• **Data extract**:
########

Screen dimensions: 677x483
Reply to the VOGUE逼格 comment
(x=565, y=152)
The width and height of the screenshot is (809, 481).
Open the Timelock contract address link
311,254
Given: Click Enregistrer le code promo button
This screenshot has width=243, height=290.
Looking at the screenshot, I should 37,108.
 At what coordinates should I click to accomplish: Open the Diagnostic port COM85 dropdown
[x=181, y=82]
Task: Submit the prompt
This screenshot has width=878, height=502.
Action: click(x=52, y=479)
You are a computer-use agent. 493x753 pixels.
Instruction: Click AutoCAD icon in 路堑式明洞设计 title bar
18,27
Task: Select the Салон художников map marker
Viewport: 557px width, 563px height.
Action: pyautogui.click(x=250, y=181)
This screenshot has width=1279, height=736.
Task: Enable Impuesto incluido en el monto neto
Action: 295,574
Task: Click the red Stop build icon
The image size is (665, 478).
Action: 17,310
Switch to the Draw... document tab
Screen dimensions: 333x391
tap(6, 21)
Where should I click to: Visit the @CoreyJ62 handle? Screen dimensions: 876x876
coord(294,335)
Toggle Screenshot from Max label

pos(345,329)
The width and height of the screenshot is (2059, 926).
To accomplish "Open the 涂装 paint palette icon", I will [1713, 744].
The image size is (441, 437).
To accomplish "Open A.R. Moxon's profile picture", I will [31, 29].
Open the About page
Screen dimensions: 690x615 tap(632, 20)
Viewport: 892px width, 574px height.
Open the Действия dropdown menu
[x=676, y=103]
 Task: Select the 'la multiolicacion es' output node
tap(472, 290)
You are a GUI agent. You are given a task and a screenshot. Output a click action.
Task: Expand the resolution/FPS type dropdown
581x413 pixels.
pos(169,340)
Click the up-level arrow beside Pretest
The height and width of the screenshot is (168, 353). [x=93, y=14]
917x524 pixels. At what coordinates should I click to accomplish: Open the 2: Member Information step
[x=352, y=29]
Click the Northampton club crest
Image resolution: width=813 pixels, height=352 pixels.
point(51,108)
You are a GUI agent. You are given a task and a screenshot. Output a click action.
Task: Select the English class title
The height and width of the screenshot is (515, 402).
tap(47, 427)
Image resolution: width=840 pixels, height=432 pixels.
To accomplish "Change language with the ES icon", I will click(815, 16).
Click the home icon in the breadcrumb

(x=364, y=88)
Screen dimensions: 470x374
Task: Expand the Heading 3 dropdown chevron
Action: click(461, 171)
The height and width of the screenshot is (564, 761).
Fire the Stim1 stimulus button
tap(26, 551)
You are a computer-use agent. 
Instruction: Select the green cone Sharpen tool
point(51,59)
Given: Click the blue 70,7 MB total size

########

• **What is expected**: Convert every line of the data above into a two-column Markdown table headed Row and Entry, numbering the rows in order and leaving out blank lines.

• **Output**:
| Row | Entry |
|---|---|
| 1 | Screen dimensions: 677x483 |
| 2 | Reply to the VOGUE逼格 comment |
| 3 | (x=565, y=152) |
| 4 | The width and height of the screenshot is (809, 481). |
| 5 | Open the Timelock contract address link |
| 6 | 311,254 |
| 7 | Given: Click Enregistrer le code promo button |
| 8 | This screenshot has width=243, height=290. |
| 9 | Looking at the screenshot, I should 37,108. |
| 10 |  At what coordinates should I click to accomplish: Open the Diagnostic port COM85 dropdown |
| 11 | [x=181, y=82] |
| 12 | Task: Submit the prompt |
| 13 | This screenshot has width=878, height=502. |
| 14 | Action: click(x=52, y=479) |
| 15 | You are a computer-use agent. 493x753 pixels. |
| 16 | Instruction: Click AutoCAD icon in 路堑式明洞设计 title bar |
| 17 | 18,27 |
| 18 | Task: Select the Салон художников map marker |
| 19 | Viewport: 557px width, 563px height. |
| 20 | Action: pyautogui.click(x=250, y=181) |
| 21 | This screenshot has width=1279, height=736. |
| 22 | Task: Enable Impuesto incluido en el monto neto |
| 23 | Action: 295,574 |
| 24 | Task: Click the red Stop build icon |
| 25 | The image size is (665, 478). |
| 26 | Action: 17,310 |
| 27 | Switch to the Draw... document tab |
| 28 | Screen dimensions: 333x391 |
| 29 | tap(6, 21) |
| 30 | Where should I click to: Visit the @CoreyJ62 handle? Screen dimensions: 876x876 |
| 31 | coord(294,335) |
| 32 | Toggle Screenshot from Max label |
| 33 | pos(345,329) |
| 34 | The width and height of the screenshot is (2059, 926). |
| 35 | To accomplish "Open the 涂装 paint palette icon", I will [1713, 744]. |
| 36 | The image size is (441, 437). |
| 37 | To accomplish "Open A.R. Moxon's profile picture", I will [31, 29]. |
| 38 | Open the About page |
| 39 | Screen dimensions: 690x615 tap(632, 20) |
| 40 | Viewport: 892px width, 574px height. |
| 41 | Open the Действия dropdown menu |
| 42 | [x=676, y=103] |
| 43 |  Task: Select the 'la multiolicacion es' output node |
| 44 | tap(472, 290) |
| 45 | You are a GUI agent. You are given a task and a screenshot. Output a click action. |
| 46 | Task: Expand the resolution/FPS type dropdown |
| 47 | 581x413 pixels. |
| 48 | pos(169,340) |
| 49 | Click the up-level arrow beside Pretest |
| 50 | The height and width of the screenshot is (168, 353). [x=93, y=14] |
| 51 | 917x524 pixels. At what coordinates should I click to accomplish: Open the 2: Member Information step |
| 52 | [x=352, y=29] |
| 53 | Click the Northampton club crest |
| 54 | Image resolution: width=813 pixels, height=352 pixels. |
| 55 | point(51,108) |
| 56 | You are a GUI agent. You are given a task and a screenshot. Output a click action. |
| 57 | Task: Select the English class title |
| 58 | The height and width of the screenshot is (515, 402). |
| 59 | tap(47, 427) |
| 60 | Image resolution: width=840 pixels, height=432 pixels. |
| 61 | To accomplish "Change language with the ES icon", I will click(815, 16). |
| 62 | Click the home icon in the breadcrumb |
| 63 | (x=364, y=88) |
| 64 | Screen dimensions: 470x374 |
| 65 | Task: Expand the Heading 3 dropdown chevron |
| 66 | Action: click(461, 171) |
| 67 | The height and width of the screenshot is (564, 761). |
| 68 | Fire the Stim1 stimulus button |
| 69 | tap(26, 551) |
| 70 | You are a computer-use agent.  |
| 71 | Instruction: Select the green cone Sharpen tool |
| 72 | point(51,59) |
| 73 | Given: Click the blue 70,7 MB total size |